REQUIREMENT
From the records below, copy out exactly the lines from the one containing "Given: Filter entries by bugün 26" to the one containing "You are a computer-use agent. Viewport: 725px", both included. Add nothing else.
++++ MATERIAL FOR THIS TASK
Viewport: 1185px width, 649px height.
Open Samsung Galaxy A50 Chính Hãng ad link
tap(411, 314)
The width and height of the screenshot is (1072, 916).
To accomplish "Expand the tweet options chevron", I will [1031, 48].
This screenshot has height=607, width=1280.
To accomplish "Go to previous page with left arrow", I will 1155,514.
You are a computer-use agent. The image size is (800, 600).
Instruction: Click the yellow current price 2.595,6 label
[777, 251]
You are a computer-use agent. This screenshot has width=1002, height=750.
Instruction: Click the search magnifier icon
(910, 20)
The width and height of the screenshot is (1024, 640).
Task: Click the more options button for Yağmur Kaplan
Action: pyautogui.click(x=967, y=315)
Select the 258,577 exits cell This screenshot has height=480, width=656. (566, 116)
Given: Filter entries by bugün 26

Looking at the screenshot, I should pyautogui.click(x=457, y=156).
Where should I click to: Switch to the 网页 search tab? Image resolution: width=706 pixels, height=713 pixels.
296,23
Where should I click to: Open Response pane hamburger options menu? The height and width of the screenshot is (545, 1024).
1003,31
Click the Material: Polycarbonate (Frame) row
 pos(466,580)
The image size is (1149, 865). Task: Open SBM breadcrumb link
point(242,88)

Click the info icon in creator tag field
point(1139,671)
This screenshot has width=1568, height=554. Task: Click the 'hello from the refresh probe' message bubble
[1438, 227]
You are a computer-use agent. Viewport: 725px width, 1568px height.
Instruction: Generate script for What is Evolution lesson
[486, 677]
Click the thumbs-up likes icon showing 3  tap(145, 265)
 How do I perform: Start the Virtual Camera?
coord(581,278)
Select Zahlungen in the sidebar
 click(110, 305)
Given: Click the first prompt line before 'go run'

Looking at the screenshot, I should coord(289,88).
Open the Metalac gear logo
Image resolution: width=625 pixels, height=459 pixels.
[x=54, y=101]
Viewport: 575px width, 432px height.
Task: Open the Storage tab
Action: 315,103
++++++++
RESPONSE BOX
Given: Filter entries by bugün 26

Looking at the screenshot, I should pyautogui.click(x=457, y=156).
Where should I click to: Switch to the 网页 search tab? Image resolution: width=706 pixels, height=713 pixels.
296,23
Where should I click to: Open Response pane hamburger options menu? The height and width of the screenshot is (545, 1024).
1003,31
Click the Material: Polycarbonate (Frame) row
 pos(466,580)
The image size is (1149, 865). Task: Open SBM breadcrumb link
point(242,88)

Click the info icon in creator tag field
point(1139,671)
This screenshot has width=1568, height=554. Task: Click the 'hello from the refresh probe' message bubble
[1438, 227]
You are a computer-use agent. Viewport: 725px width, 1568px height.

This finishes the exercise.